A story of jQuery, CLDR JSON and the Community at the Unicode Conf, Santa Clara – CA

On November, I gave a talk at the Internationalization & Unicode Conference #38, Santa Clara – CA. There’s no video this time. But, here are the slides, a picture thanks to John Huân (#paypal) and its transcription (slightly changed to sound better for a post).

jQuery is very popular for its core project create by John Resig that made web development simple and reliable in the dark era of browsers. Developers could use the magical dollar sign and not worry about compatibility anymore.
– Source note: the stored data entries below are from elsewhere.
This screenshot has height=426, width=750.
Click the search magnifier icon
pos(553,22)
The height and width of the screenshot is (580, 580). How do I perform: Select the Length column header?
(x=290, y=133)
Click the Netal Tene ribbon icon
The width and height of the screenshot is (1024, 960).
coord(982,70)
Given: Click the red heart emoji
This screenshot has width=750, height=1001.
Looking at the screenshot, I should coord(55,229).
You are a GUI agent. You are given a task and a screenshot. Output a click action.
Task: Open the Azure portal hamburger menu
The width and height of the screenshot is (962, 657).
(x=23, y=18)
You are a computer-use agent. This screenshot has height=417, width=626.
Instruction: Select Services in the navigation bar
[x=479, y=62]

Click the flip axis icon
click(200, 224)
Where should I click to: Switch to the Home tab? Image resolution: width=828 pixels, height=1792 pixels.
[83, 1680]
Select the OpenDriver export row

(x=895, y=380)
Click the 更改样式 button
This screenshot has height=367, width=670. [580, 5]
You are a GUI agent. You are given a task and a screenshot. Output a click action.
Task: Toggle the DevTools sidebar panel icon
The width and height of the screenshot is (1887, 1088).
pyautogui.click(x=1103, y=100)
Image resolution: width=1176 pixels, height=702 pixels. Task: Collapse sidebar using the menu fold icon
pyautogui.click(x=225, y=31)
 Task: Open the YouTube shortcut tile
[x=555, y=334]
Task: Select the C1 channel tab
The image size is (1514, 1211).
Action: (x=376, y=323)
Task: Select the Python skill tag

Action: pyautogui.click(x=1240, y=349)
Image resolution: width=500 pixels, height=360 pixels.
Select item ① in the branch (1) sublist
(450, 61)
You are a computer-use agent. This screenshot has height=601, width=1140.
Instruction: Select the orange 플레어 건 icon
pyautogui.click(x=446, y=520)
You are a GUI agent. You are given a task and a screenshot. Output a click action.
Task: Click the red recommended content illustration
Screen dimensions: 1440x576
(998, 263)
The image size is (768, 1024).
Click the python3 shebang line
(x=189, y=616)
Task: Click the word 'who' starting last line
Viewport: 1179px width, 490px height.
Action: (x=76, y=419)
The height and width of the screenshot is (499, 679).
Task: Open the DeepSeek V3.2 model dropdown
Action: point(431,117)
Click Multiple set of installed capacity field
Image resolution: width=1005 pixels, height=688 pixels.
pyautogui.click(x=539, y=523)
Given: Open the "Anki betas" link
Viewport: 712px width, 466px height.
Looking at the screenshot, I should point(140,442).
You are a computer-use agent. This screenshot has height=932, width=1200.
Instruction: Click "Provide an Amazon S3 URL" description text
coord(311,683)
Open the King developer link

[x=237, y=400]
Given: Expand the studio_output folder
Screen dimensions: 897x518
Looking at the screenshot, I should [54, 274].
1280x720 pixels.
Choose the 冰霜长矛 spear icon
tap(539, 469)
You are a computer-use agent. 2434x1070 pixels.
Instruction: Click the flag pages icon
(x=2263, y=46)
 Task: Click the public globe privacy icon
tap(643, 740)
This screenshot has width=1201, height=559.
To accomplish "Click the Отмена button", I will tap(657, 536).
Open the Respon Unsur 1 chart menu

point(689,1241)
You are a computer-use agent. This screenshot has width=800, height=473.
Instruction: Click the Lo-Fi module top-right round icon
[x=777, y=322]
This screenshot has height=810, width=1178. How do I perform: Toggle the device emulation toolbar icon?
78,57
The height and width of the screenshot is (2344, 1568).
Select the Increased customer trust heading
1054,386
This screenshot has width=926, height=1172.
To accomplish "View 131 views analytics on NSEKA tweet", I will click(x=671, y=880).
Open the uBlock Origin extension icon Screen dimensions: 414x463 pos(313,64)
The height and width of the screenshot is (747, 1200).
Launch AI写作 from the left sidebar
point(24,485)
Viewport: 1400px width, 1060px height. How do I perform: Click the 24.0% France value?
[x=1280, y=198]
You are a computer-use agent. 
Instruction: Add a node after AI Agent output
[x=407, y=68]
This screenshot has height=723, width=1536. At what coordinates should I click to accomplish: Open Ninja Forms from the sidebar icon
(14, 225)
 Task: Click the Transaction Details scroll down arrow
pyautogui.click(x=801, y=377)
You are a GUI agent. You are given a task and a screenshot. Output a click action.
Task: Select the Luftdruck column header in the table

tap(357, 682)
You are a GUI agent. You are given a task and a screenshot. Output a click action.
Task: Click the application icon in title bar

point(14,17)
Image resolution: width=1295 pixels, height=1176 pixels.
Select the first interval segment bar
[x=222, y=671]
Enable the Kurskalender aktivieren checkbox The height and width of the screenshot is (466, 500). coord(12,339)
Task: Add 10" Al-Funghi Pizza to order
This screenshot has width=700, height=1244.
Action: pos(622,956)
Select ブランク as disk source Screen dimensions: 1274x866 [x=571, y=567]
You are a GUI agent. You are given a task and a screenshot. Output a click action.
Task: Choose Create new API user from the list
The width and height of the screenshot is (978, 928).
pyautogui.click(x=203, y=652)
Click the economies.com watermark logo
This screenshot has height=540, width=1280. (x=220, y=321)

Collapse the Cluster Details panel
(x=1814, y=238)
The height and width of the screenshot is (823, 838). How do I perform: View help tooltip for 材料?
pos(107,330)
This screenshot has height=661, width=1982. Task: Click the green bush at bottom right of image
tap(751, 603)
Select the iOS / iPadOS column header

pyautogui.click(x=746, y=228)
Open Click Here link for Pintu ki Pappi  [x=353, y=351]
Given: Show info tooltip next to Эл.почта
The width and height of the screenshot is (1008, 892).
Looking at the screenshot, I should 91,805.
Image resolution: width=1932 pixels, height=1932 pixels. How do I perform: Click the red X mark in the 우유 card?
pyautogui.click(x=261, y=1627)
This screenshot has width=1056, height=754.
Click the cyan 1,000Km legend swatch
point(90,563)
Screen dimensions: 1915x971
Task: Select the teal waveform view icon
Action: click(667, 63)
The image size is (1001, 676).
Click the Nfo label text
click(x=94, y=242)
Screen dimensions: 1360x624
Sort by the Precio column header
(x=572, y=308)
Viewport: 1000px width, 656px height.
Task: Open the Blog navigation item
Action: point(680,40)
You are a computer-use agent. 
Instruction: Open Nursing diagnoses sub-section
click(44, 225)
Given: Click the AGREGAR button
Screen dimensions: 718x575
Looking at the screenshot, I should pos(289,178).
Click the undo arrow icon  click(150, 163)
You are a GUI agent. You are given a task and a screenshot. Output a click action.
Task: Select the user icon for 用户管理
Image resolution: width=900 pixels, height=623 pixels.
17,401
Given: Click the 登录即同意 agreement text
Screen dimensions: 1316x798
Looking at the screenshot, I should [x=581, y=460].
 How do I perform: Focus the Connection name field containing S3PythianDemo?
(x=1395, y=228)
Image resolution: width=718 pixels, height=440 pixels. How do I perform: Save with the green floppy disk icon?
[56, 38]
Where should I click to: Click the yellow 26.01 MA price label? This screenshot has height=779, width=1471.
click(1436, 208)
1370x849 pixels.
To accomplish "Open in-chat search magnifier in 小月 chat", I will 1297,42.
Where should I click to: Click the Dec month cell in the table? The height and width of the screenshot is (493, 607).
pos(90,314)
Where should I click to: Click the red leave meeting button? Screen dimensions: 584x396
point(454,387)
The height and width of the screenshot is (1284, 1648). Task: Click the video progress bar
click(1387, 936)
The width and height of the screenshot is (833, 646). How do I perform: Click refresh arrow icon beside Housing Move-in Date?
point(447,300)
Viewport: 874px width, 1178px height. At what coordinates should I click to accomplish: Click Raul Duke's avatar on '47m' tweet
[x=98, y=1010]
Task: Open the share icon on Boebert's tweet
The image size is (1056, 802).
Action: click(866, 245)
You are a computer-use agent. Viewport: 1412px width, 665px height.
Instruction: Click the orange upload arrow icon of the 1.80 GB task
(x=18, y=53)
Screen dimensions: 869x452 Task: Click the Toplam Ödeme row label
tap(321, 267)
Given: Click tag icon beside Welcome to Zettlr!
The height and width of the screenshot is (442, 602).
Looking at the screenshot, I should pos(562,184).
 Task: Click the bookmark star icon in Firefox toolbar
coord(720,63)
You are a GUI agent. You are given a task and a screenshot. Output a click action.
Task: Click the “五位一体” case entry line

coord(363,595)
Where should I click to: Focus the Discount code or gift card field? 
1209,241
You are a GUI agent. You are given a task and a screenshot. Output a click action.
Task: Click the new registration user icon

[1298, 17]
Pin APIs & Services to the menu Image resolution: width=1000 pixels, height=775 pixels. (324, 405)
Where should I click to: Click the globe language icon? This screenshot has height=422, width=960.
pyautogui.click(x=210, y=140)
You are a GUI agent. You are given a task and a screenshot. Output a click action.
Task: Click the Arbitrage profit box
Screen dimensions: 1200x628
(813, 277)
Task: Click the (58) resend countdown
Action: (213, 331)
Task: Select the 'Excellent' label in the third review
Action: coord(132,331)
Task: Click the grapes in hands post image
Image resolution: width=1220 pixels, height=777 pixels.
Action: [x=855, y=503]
It happens that we have other projects as well, which are all under the same jQuery foundation umbrella. A really quick intro. UI, which holds a curated set of user interface components and is famous for its calendar widget: datepicker. Mobile, which extends UI with responsiveness and accessibility for smartphone and tablet devices. QUnit, which is a testing framework, we happen to use it ourselves to test our projects. Sizzle, the CSS selector engine inlcuded in jQuery. and Globalize, which is where I am.

My name is Rafael Xavier and I’m Globalize project lead. So, enough introduction, what happened to Globalize?

Everything starts with web developers trying to create a simple web application that needs globalization support. What do we do? Simple. We include libraries that allows us to do so and job’s done.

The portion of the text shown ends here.